GUTEN MORGEN

Wo die SPÖ wirbt | Rote zahlen an Musk

Wo die SPÖ wirbt. Immer mehr österreichischen Medien geht die Luft aus, weil immer mehr Werbegeld an die US-amerikanischen Riesen-Konzerne abfließt. Während SPÖ-Vizekanzler und Medienminister Andreas Babler den Eindruck erwecken möchte, sich Sorgen um die heimische Medienlandschaft zu machen, wirbt seine Partei, man glaubt es kaum, ausgerechnet auf X, ehemals Twitter – der Social-Media-Plattform von Trump-Spezi Elon Musk.
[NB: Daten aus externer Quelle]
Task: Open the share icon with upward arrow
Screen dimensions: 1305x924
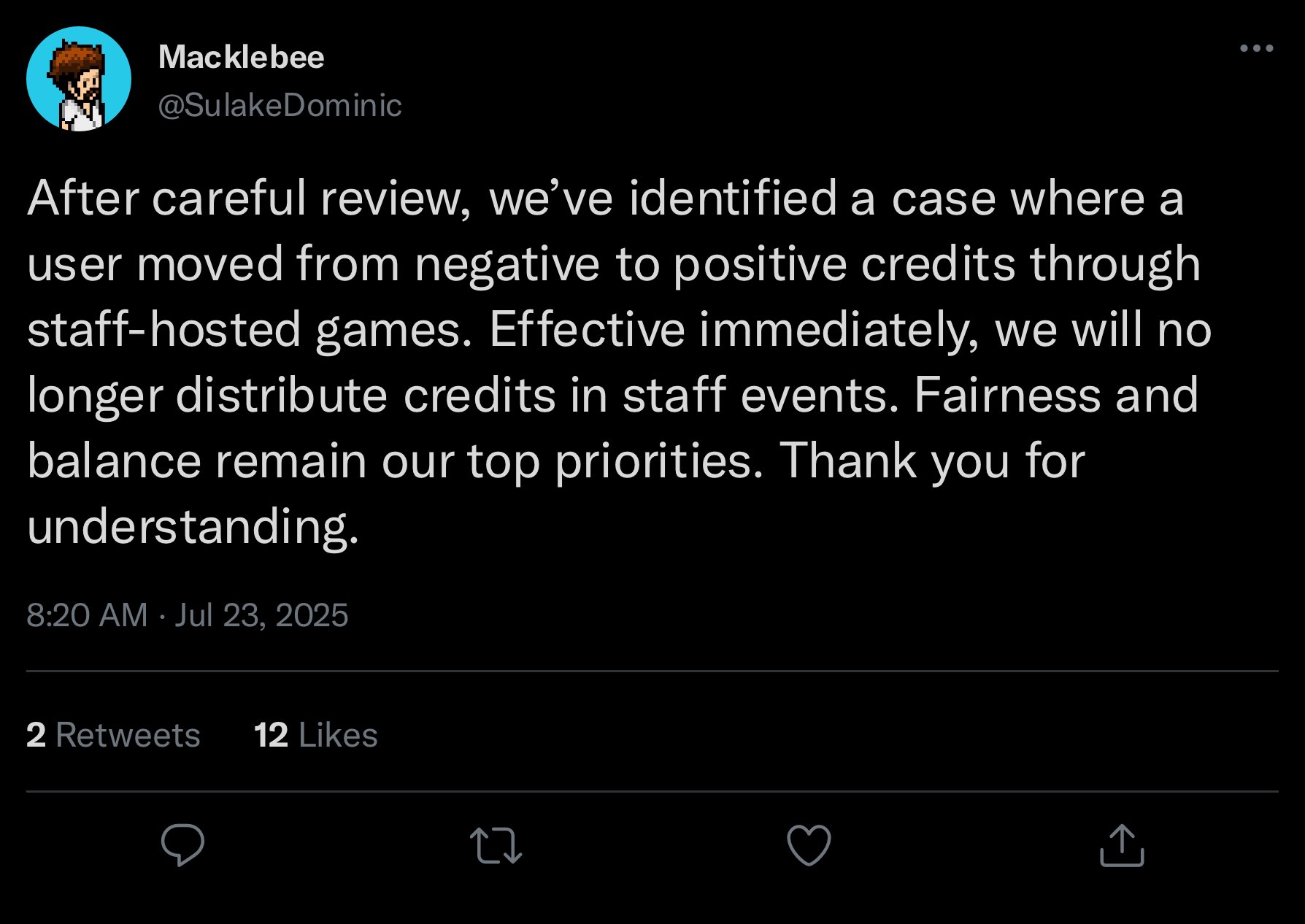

Der seltsame Mr. Musk, reichster Mann der Welt und ganz eindeutig rechter Gesinnung, wird also auch noch von den österreichischen Linken gesponsert. Man glaubt es kaum.
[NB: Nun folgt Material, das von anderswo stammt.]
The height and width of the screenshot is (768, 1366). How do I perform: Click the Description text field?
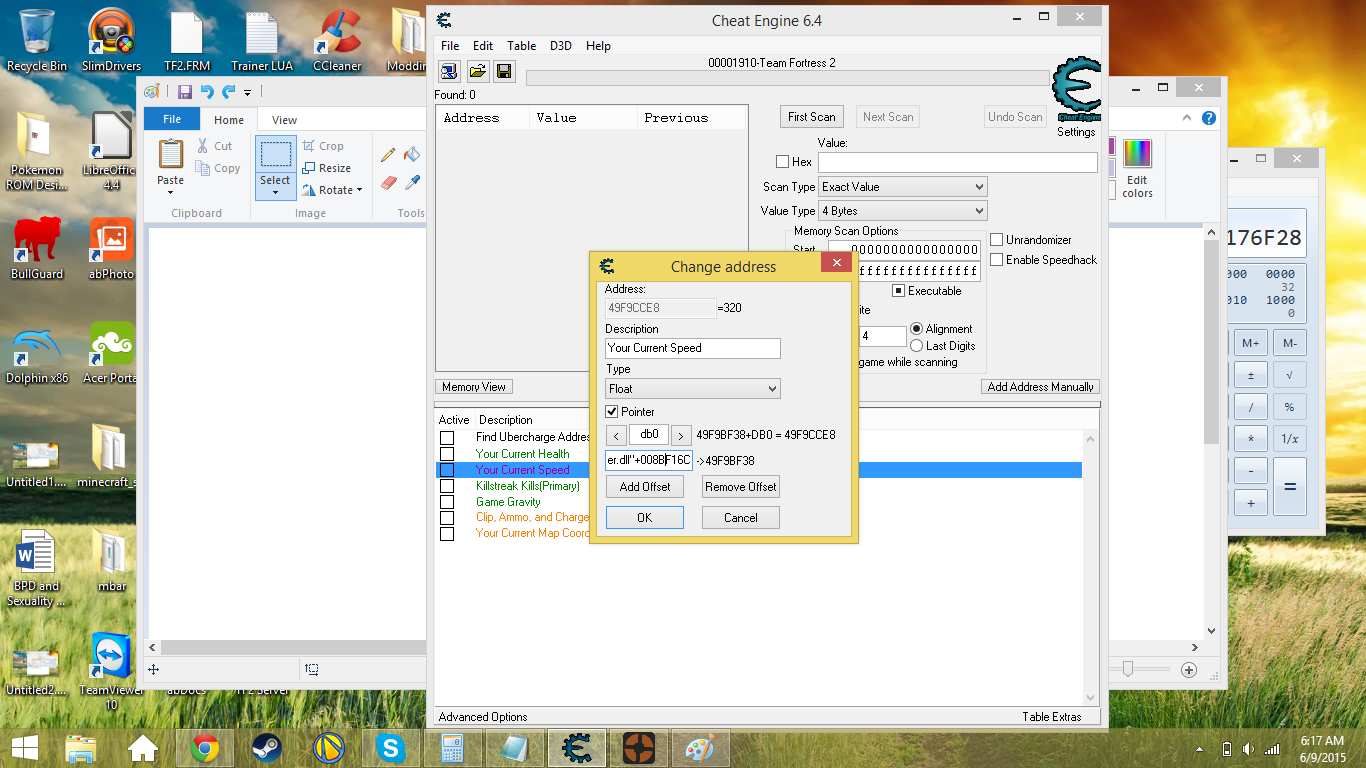point(692,348)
Rote zahlen an Musk. Ja, ausgerechnet auf X wirbt die Sozialdemokratische Partei Österreichs. Obwohl X eigentlich Werbung mit politischen Inhalten laut eigenen Angaben nur in wenigen ausgewählten Ländern zulässt, unter denen Österreich nicht dabei ist. Und obwohl X auch in schweren Auseinandersetzungen mit der EU liegt. Vor kurzem hat die EU-Kommission X zu einer Strafzahlung in der Höhe von 120 Millionen Euro verdonnert, man wirft dem unter Musk politisch nach rechts gerückten Netz vor, sich nicht an die Transparenzregeln der EU zu halten, weshalb Musk vor den Europäischen Gerichtshof ziehen will. Was Babler und die SPÖ aber nicht davon abhält, für ihren Parteisender trotzdem bei Musk einzuzahlen. Das stößt nicht nur den Grünen sauer auf, die kritisieren, „dass ausgerechnet die Partei des Medienministers Werbegeld in eine Plattform pumpt, die europäische Gesetze systematisch bricht, Intransparenz fördert und Desinformation verstärkt“, wie es Mediensprecherin Sigi Maurer ausdrückt. Bei der SPÖ versucht man die Affäre klein zu reden. Man argumentiert aber auch, dass man diese Öffentlichkeit nicht ignorieren dürfe. Na bravo!